EXERCISE PROMPT: Please report how many lines in the records below contain the word "Given", and give nothing else.

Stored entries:
━━━━━━

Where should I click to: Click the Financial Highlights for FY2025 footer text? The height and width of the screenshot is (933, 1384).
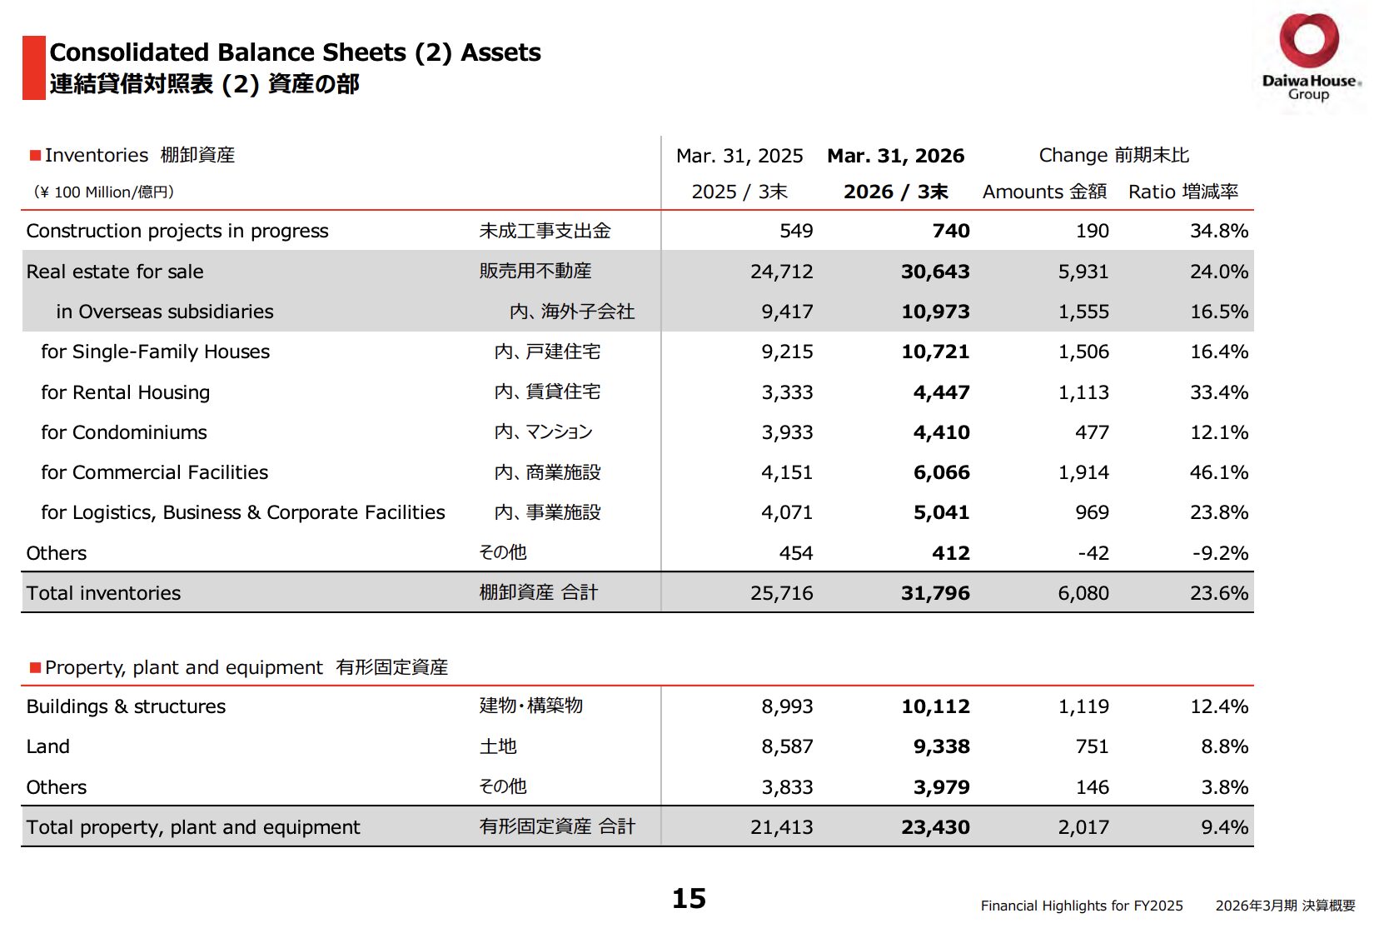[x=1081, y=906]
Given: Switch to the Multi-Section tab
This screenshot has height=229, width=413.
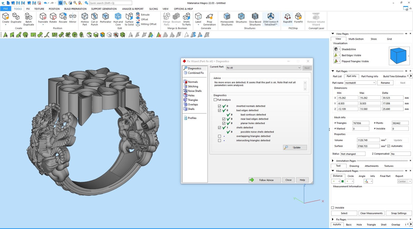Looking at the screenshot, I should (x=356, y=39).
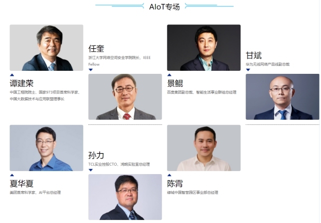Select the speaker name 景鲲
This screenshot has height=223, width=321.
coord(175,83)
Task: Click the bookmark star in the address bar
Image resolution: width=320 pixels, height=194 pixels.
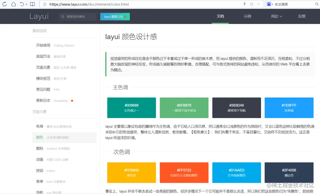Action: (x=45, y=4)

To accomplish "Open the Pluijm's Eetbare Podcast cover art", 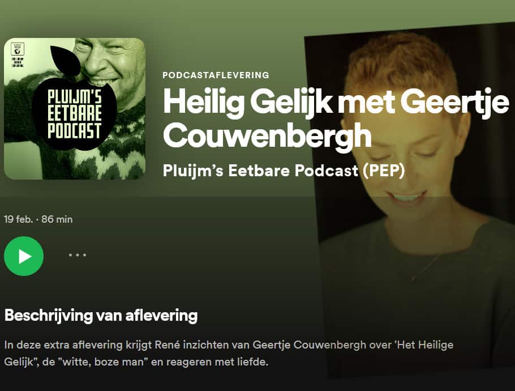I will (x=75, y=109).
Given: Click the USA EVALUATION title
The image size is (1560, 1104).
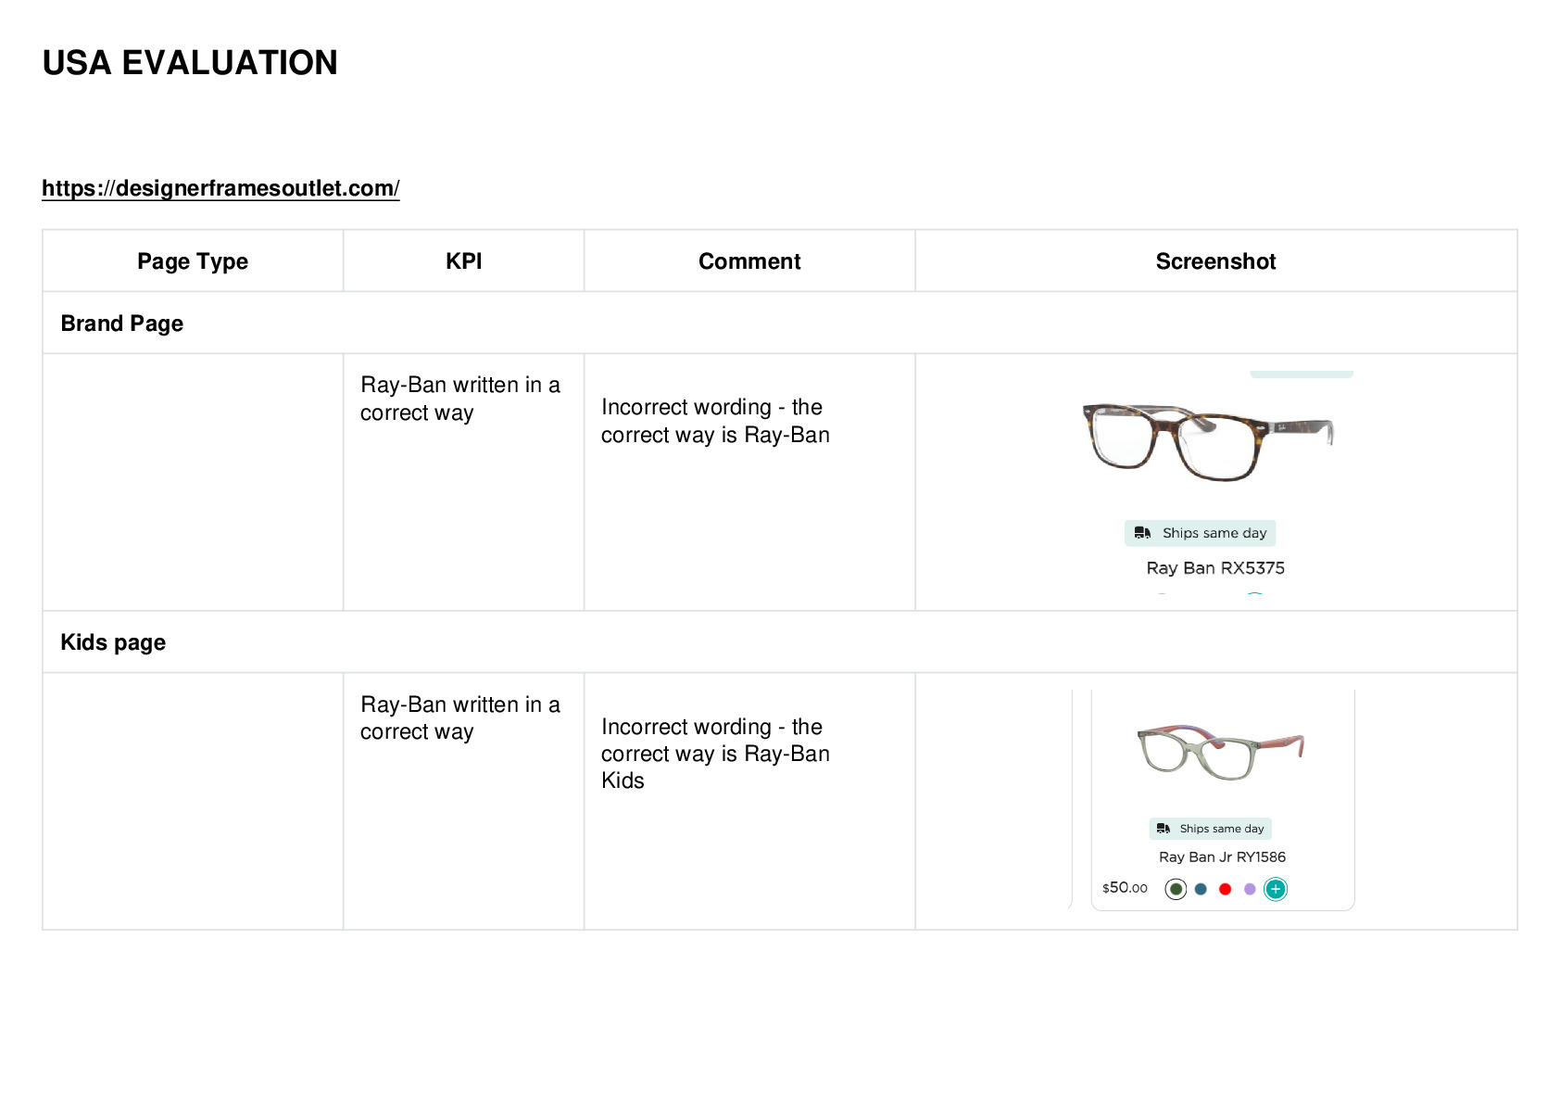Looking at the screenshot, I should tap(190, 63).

━━━━━━

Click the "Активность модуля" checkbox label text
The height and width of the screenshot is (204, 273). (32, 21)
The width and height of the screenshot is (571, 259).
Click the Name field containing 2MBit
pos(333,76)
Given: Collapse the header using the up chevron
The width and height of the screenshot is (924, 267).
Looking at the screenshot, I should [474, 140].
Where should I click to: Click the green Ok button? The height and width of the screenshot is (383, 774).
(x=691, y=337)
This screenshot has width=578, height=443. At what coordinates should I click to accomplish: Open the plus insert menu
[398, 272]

━━━━━━

ANSWER FOR THIS EXERCISE: 3